L’autre madeleine ! Vous avez aimé celle de Proust, vous adorerez celle de Gauthier, celle qui s’écrit avec un A, comme Alexandre, jeune chef talentueux qui a fait de la Grenouillère, maison familiale, un haut-lieu de la gastronomie française à Madelaine-sous-Montreuil, dans le Pas-de-Calais.
La petite route sinue aux pieds de la ville de Montreuil-sur-mer. Là, adossé aux fortifications élevées par Vauban, le hameau de la Madelaine-sous-Montreuil s’étire le long de la Canche, miroir changeant pour saules pleureurs et peupliers altiers. Au bout du chemin ou presque, un ensemble de belles longères abritent la Grenouillère, la nouvelle adresse gastronomique qui a redonné au Montreuillois toutes ses lettres de noblesse. Plaque d’acier rouillée, panier à œufs customisés sont des signes de piste annonciateurs de plus amples bouleversements. Puis, carreaux de faïences, cheminées en bois, pièces au plafond bas s’effacent soudain devant un long couloir noir. Les lignes s’affinent, s’épurent et se redressent. Un tissu de camouflage en guide de porte et vous voilà transporté au cœur de l’univers d’Alexandre Gauthier, mis en scène par l’architecte Patrick Bouchain. Sur la table, le strict minimum : un couteau posé sur un morceau de poterie signé Jean Lautrey, un verre à pied et une feuille de papier froissé, au texte raturé, le menu. Le parcourir, ou plutôt le déchiffrer, c’est pénétrer l’esprit du lieu, errer avec le chef dans ses tâtonnements propices à la création.

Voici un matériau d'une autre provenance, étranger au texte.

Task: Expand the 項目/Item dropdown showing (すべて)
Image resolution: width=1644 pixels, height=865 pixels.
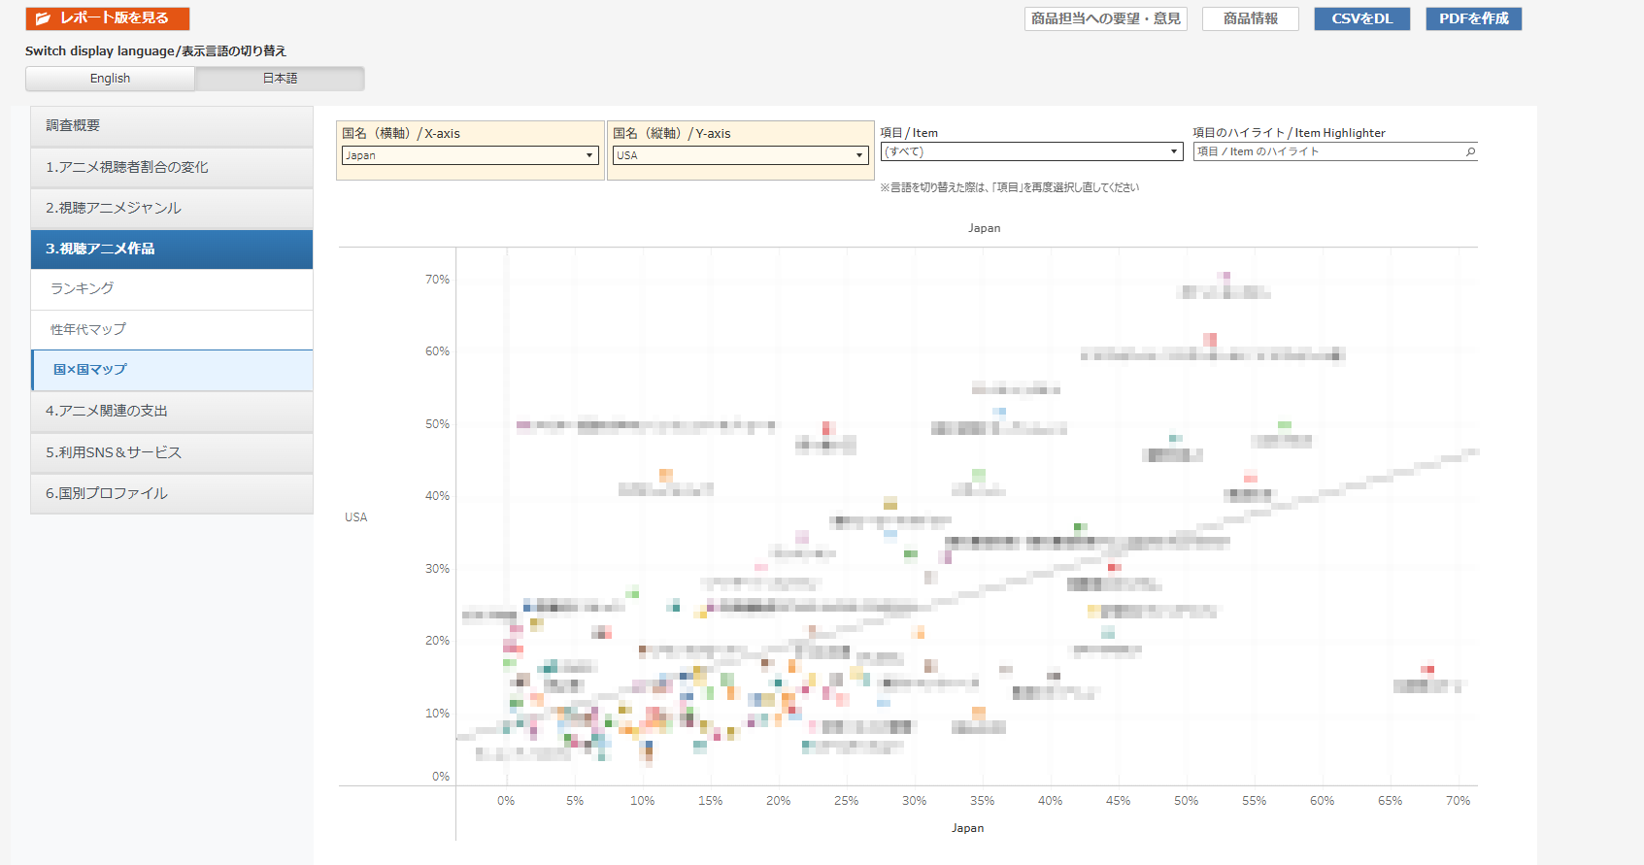Action: point(1031,151)
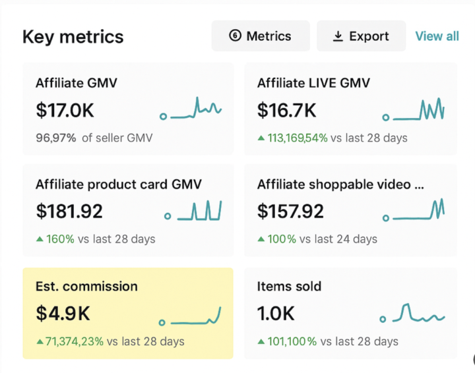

Alexandre Gauthier revendique une cuisine de terroir, résolument française mais libérée de ses contraintes et de ses aprioris. Face aux produits, il affiche une franchise parfois brutale. « Chaque produit a une vie et des ressources à tous les stades de sa vie. C’est vrai pour les fruits et les légumes mais également pour la viande. Ici, je sers la vachette à 3, voire 5 semaines. J’adore imaginer des recettes avec un même produit travaillé à des stades de maturité différents qui dévoilent alors des goûts et des saveurs insoupçonnés ». Son autre cheval de bataille, la cuisson : « Pour moi, on mange toujours trop cuit et c’est un désastre gustatif. Mais pas seulement. L’intégrité même du produit en est modifié ». Ce chantre de la cuisson courte le prouve avec un de ses plats signatures : le homard-genièvre. C’est une sensation étrange que d’attraper cette queue de homard à pleine main et de croquer dedans. Au début, le geste est timide, un fond de bonne éducation sans doute, et puis il y a les voisins, qui regardent. Ensuite, le geste s’affermit car le homard a ici une toute autre texture et les dents doivent se tailler un chemin dans les fibres longitudinales de ce muscle adapté aux rudes conditions de vie sous-marine. La timidité devient bestialité, le jus coule entre les doigts et sur les lèvres. C’est juste dur de réprimer le réflexe de s’essuyer les lèvres d’un revers du coude. Moment grandiose et délicieux où la transgression joue à plein et sublime toujours plus le produit. Avant et après, le chef a concocté quelques belles surprises plus classiques dans leur dégustation. Œufs de caille Algues séchées, Potimaron et Clémentine, Blanc de caille et Crevettes grises, Courge jaune et Coquillages, Huitre chaude au poivre blanc, Haricots beurres rôtis au beurre, Seiche sang de cochon, Vachette, Maïs sarriette, Cacao cerfeuil.
L’idéal, après un tel moment, est de rester dormir sur place.
Là aussi, Alexandre Gauthier et Patrick Bouchain ont su créer un lieu hors du temps, suspendu entre marais oublié et jardin fantastique. Inspiré des huttes de chasse de la baie de Canche, les deux compères ont dissimulé huit chambres au fond de la propriété mise au naturel par la paysagiste Tiphaine Hameau. Plantes endémiques, fagots, hêtres, bouleaux et saules pleureurs se mêlent et s’entremêlent en un savant désordre, se reflètent dans la grande baie vitrée des chambres. Intérieur en bois brut, lit en contrebas, baignoire dissimulée dans une coffre banquette, poêle à bois, télévision dissimulée dans une toile de jute…tout a été conçu pour créer un rustique confortable, un nouvel antre propice à l’hibernation. Pour peu que vous décidiez de prendre le délicieux petit-déjeuner au lit, apporté en chambre dans un panier d’osier, voici un lieu où il fait bon paresser. Ultime et délicieuse transgression.